■ **WHAT YOU HAVE TO DO**: Go over the entries and report the lines where the word "computer" occurs.

** Opening SUPPLIED MATERIAL block **

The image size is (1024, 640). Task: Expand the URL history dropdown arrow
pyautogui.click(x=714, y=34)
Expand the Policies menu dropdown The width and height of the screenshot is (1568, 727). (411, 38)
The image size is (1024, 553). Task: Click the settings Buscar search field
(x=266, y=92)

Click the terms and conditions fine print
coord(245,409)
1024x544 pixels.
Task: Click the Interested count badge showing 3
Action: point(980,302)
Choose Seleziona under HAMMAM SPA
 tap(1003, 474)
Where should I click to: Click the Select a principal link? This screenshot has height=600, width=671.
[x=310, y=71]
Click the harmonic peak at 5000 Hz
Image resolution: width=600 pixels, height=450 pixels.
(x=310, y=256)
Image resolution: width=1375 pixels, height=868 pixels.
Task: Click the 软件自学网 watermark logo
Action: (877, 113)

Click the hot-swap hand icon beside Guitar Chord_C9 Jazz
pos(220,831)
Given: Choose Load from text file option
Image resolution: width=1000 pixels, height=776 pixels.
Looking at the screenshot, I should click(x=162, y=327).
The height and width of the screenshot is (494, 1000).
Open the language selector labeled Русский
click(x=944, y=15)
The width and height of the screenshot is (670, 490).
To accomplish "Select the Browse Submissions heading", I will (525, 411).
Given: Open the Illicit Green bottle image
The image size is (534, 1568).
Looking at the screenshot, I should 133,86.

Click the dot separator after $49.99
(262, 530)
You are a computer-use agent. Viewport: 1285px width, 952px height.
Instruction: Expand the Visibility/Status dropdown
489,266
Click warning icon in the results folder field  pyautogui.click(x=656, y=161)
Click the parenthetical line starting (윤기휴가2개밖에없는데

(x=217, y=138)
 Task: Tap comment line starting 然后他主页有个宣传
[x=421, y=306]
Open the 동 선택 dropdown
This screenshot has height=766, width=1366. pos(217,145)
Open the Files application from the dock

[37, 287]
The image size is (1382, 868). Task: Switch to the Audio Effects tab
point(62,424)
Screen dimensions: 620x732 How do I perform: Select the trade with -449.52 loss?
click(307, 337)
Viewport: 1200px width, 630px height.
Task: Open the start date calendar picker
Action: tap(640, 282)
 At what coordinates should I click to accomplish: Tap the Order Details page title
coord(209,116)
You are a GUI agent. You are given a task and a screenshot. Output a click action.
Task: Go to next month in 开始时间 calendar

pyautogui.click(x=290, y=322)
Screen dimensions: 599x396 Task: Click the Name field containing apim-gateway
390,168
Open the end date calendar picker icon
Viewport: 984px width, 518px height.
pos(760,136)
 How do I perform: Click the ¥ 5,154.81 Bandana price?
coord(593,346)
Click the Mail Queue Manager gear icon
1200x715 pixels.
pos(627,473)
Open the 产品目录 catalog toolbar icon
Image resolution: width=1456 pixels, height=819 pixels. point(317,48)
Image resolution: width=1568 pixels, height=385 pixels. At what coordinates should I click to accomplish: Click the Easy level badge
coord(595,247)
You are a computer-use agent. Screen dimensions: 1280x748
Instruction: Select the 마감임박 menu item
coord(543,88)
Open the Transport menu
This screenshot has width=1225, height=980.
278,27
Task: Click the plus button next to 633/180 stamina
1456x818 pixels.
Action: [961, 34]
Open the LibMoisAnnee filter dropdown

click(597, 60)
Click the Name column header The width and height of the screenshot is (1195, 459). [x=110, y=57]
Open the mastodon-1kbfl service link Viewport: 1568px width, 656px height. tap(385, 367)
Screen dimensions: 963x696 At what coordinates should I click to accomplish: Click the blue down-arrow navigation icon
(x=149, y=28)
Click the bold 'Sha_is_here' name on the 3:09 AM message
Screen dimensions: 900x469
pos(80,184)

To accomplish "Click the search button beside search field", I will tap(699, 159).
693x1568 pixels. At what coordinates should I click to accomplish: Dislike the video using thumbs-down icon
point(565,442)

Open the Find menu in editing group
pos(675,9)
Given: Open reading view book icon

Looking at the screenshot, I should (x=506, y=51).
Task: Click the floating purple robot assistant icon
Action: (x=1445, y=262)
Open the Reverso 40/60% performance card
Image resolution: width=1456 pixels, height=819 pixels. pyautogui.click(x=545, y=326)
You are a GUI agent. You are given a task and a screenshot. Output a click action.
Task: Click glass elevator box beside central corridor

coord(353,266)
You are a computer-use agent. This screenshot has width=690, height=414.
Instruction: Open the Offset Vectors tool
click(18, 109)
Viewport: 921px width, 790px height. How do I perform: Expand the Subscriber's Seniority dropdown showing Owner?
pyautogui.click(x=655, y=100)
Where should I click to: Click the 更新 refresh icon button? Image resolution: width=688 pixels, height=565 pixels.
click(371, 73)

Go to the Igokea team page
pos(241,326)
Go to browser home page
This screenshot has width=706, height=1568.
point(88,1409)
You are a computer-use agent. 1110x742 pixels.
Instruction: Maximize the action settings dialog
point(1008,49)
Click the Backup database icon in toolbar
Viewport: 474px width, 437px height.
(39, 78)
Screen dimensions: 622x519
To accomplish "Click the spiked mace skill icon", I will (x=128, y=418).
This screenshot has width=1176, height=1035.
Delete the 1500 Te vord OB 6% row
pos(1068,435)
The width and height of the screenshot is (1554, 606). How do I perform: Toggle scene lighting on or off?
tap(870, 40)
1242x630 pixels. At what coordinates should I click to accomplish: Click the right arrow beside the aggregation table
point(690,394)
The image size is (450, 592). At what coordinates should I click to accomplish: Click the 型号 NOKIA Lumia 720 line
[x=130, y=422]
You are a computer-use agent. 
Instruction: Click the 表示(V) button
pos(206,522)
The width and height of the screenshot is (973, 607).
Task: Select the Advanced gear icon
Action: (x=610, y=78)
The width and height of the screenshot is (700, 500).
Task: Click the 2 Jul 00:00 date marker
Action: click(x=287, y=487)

** Closing SUPPLIED MATERIAL block **

■ **EXERCISE RESULT**:
You are a computer-use agent. Viewport: 1285px width, 952px height.
You are a computer-use agent. Screen dimensions: 1280x748
You are a computer-use agent. This screenshot has width=690, height=414.
You are a computer-use agent. 1110x742 pixels.
You are a computer-use agent. 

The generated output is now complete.